Before delving into the basic components of Stable Diffusion, let’s briefly touch on what a model is for those who haven’t used software that incorporates AI. Feel free to skip this section if you’re already familiar with the concept. In AI, a model is essentially a set of learned rules that transform input into output. For example, in a photo editing app, a model might take an image as input and enhance its colors, resulting in a new output image. Typically, this model is stored as one or more files on a computer disk. Understanding this concept will help in grasping how Stable Diffusion functions.

Model in Action

Let’s consider a simple example to understand how models work. Imagine you’re dealing with two friends.

First friend: “Your other friend will show up here soon. When he is here, can you sum any two numbers he gives you?”

You: “Sure”

Then, the second friend comes.
Second friend: “Two numbers are 10 and 100.

Without hesitation, you add them up and say, ‘That’s easy, it’s 110.’

Congratulations! In this scenario, you’ve just acted like a model!
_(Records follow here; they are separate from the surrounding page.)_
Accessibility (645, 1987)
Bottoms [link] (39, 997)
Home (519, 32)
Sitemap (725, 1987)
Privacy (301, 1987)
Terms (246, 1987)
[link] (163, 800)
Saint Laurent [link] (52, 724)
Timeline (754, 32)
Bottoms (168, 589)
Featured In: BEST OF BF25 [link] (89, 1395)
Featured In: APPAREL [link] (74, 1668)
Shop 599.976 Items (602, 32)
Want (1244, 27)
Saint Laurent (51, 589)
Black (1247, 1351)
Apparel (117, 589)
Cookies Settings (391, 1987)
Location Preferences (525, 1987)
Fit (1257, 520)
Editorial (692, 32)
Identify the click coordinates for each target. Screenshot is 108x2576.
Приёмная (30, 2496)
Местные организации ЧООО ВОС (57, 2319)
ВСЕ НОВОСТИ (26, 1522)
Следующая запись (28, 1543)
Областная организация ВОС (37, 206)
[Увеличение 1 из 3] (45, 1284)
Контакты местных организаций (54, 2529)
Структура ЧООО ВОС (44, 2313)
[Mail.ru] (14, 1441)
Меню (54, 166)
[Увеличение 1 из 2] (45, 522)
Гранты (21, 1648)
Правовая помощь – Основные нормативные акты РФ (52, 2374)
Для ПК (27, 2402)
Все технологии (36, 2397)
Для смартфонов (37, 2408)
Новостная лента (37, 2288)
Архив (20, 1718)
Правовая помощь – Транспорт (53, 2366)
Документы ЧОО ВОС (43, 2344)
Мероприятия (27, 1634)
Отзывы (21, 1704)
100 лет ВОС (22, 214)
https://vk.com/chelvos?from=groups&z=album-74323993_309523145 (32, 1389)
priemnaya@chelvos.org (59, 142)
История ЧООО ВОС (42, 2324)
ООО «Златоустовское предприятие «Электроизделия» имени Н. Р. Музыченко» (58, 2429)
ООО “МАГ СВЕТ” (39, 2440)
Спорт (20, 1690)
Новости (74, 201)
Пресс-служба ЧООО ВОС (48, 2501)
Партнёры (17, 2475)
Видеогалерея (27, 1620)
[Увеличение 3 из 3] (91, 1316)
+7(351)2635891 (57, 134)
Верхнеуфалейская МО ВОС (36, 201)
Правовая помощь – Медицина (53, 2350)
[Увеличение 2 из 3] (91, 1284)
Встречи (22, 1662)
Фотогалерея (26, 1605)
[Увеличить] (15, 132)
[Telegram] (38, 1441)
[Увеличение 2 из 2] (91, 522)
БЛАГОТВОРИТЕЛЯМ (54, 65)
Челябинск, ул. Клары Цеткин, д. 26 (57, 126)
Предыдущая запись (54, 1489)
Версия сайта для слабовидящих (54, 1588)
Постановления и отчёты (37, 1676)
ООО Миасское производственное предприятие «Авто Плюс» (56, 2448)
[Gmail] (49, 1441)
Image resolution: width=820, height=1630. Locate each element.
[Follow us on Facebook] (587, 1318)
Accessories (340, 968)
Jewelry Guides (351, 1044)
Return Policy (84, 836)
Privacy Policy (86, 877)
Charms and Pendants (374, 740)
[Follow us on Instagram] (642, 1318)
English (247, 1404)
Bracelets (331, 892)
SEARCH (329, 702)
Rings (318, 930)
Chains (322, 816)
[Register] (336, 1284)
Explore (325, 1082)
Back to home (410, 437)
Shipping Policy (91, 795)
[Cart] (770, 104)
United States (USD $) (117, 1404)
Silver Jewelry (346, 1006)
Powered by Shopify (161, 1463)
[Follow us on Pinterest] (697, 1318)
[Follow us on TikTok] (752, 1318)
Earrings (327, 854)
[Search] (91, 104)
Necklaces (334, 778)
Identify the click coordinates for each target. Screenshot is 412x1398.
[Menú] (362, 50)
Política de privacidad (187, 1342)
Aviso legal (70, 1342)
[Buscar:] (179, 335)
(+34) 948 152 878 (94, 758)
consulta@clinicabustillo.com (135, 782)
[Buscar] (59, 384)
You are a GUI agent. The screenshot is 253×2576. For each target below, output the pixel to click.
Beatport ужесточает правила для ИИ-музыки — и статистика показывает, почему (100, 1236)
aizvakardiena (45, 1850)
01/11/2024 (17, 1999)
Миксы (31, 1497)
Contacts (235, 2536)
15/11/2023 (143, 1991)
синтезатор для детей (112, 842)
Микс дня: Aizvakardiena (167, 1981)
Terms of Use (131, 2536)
Here’s what you did:

  • You understood the the rule to apply is the rule of addition.
  • You received inputs (10 and 100).
  • You applied the addition rule to these inputs.
  • Finally, you output the result (110).

This process is akin to how a computer model operates, given that it has already learned beforehand rules to apply when inputs are given. This is called inference or prediction. However, in the case of computers, learning these rules often involves training on extensive data sets to understand patterns or calculations. So, how do we teach these complex rules to a computer? That’s where machine learning comes in.

Training a model

For those of you who have written computer code but haven’t used a model, this sounds exactly like getting a computer to do what you want by writing code. What’s the difference? That’s a very valid question. Let me illustrate the difference with another example. Imagine the following conversation:

Friend: “I’ll give you three numbers. Your task is to figure out how I came up with the third number from the first and second numbers.”

You: “OK. Go ahead.

Friend: “Here’s the first set: 10, 8, and 2.”

You: “Hmm, I have an idea, but I’d like another example to be sure.”

Friend: “Sure thing. Here’s another: 20, 5, and 15.”

You: “Ah, that’s easy! You’re subtracting the second number from the first.”

Friend: “Exactly, you got it right!”

Let’s reflect on what just happened:

  • You were given two examples of input and output.
  • From these, you deduced the rule to convert the input to the output. This process is akin to one way of training a model in machine learning, known as supervised learning. In our example, the first two numbers are the inputs, each referred to as a feature, and the third number is the output, known as the label.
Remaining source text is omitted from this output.